Identify and pull out each line of the entries in which "will" occurs.

Material to process section start

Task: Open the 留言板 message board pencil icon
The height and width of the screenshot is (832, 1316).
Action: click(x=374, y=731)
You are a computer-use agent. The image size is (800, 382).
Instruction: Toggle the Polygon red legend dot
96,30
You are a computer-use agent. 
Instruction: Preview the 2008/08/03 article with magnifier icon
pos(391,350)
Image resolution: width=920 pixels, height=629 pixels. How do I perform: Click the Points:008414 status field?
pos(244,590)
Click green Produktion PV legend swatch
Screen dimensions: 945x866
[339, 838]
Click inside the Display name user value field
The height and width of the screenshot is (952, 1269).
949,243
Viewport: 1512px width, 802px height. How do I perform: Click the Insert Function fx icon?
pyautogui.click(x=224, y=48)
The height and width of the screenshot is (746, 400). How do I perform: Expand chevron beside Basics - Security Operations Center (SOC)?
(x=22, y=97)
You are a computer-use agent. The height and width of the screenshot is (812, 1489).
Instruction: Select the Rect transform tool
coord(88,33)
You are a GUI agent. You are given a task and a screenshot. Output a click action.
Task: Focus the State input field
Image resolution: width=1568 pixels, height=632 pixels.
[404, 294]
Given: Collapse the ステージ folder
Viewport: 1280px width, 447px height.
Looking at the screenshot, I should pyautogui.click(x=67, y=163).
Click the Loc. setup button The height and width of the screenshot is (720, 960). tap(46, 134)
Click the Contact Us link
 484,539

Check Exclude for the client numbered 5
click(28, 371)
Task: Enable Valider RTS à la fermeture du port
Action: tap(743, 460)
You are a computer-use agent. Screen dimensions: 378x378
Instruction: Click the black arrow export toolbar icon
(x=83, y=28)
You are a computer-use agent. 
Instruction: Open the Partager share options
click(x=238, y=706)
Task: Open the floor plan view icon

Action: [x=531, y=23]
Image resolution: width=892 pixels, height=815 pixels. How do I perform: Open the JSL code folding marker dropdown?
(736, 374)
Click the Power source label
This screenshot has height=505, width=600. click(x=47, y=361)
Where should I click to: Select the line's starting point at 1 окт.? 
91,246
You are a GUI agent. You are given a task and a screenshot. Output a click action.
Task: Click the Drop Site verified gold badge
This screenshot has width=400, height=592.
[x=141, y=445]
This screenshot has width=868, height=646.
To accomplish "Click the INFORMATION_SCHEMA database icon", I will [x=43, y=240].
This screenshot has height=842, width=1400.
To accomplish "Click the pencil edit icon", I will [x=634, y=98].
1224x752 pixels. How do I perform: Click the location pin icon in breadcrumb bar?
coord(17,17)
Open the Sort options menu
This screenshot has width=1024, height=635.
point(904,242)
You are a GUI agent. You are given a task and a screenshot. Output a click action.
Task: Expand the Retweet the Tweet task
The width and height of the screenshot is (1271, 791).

Material to process section end

**Task response:**
To accomplish "Click the INFORMATION_SCHEMA database icon", I will [x=43, y=240].
To accomplish "Click the pencil edit icon", I will [x=634, y=98].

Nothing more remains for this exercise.